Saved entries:
*-*-*
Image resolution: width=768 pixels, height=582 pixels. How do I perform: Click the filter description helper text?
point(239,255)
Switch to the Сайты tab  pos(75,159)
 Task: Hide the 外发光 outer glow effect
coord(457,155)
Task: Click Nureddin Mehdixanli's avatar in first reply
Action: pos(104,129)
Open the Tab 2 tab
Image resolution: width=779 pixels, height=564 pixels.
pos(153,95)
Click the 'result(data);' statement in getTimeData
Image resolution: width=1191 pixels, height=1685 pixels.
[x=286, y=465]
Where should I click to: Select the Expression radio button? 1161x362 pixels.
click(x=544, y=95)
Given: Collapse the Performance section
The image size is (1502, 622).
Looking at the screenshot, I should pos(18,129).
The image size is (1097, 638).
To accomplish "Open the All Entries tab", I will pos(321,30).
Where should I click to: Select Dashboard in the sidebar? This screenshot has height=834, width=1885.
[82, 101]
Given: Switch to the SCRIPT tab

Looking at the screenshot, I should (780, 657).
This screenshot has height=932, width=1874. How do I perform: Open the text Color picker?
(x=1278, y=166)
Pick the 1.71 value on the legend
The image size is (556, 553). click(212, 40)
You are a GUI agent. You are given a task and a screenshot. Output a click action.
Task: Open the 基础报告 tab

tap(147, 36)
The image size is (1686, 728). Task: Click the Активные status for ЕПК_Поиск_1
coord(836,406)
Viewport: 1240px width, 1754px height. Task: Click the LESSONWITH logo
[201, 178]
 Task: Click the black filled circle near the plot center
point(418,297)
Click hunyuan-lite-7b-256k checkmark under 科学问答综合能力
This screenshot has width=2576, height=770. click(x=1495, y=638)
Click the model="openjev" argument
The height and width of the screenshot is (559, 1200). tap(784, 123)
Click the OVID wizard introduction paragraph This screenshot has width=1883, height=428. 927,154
*-*-*
WHAT YOU ARE ASKED TO DO: Output an exact copy of each record.

ANSWER SECTION:
Image resolution: width=768 pixels, height=582 pixels. How do I perform: Click the filter description helper text?
point(239,255)
Switch to the Сайты tab  pos(75,159)
 Task: Hide the 外发光 outer glow effect
coord(457,155)
Task: Click Nureddin Mehdixanli's avatar in first reply
Action: pos(104,129)
Open the Tab 2 tab
Image resolution: width=779 pixels, height=564 pixels.
pos(153,95)
Click the 'result(data);' statement in getTimeData
Image resolution: width=1191 pixels, height=1685 pixels.
[x=286, y=465]
Where should I click to: Select the Expression radio button? 1161x362 pixels.
click(x=544, y=95)
Given: Collapse the Performance section
The image size is (1502, 622).
Looking at the screenshot, I should pos(18,129).
The image size is (1097, 638).
To accomplish "Open the All Entries tab", I will pos(321,30).
Where should I click to: Select Dashboard in the sidebar? This screenshot has height=834, width=1885.
[82, 101]
Given: Switch to the SCRIPT tab

Looking at the screenshot, I should (780, 657).
This screenshot has height=932, width=1874. How do I perform: Open the text Color picker?
(x=1278, y=166)
Pick the 1.71 value on the legend
The image size is (556, 553). click(212, 40)
You are a GUI agent. You are given a task and a screenshot. Output a click action.
Task: Open the 基础报告 tab

tap(147, 36)
The image size is (1686, 728). Task: Click the Активные status for ЕПК_Поиск_1
coord(836,406)
Viewport: 1240px width, 1754px height. Task: Click the LESSONWITH logo
[201, 178]
 Task: Click the black filled circle near the plot center
point(418,297)
Click hunyuan-lite-7b-256k checkmark under 科学问答综合能力
This screenshot has width=2576, height=770. click(x=1495, y=638)
Click the model="openjev" argument
The height and width of the screenshot is (559, 1200). tap(784, 123)
Click the OVID wizard introduction paragraph This screenshot has width=1883, height=428. 927,154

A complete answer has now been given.